Read the data below. Every line holding the string "computer" must be copied.

▶ **Dataset records**

......

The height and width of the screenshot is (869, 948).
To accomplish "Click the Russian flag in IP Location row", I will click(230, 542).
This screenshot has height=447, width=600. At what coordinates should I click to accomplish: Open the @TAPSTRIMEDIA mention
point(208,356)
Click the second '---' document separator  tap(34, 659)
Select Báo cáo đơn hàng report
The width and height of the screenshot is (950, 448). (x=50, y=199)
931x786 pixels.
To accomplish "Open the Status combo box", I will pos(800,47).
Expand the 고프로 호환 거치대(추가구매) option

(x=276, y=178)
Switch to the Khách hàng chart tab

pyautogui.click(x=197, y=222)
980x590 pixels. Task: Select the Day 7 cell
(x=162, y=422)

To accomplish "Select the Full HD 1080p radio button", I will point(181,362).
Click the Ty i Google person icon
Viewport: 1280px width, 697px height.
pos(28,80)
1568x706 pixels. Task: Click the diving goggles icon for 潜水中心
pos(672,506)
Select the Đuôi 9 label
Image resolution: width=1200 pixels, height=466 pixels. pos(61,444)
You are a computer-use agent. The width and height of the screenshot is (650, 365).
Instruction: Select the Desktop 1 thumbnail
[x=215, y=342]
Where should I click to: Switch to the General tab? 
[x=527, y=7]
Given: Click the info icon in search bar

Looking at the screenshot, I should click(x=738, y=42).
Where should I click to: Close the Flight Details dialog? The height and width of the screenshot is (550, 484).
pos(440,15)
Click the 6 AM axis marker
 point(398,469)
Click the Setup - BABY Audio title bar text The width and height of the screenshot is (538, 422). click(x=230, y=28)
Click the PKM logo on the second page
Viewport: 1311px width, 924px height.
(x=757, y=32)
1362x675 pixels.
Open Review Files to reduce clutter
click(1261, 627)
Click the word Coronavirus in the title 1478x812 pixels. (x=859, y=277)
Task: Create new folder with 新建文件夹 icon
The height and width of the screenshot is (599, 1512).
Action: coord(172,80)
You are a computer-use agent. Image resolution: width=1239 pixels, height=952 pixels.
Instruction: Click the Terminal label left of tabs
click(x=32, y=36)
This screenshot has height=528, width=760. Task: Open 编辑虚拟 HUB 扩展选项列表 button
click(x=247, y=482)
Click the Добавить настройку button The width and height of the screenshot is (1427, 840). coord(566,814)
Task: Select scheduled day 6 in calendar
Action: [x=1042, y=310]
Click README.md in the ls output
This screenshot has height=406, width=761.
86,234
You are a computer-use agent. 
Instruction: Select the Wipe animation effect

......

▶ **Result of this task**
You are a computer-use agent. The width and height of the screenshot is (650, 365).
You are a computer-use agent. Image resolution: width=1239 pixels, height=952 pixels.
You are a computer-use agent. 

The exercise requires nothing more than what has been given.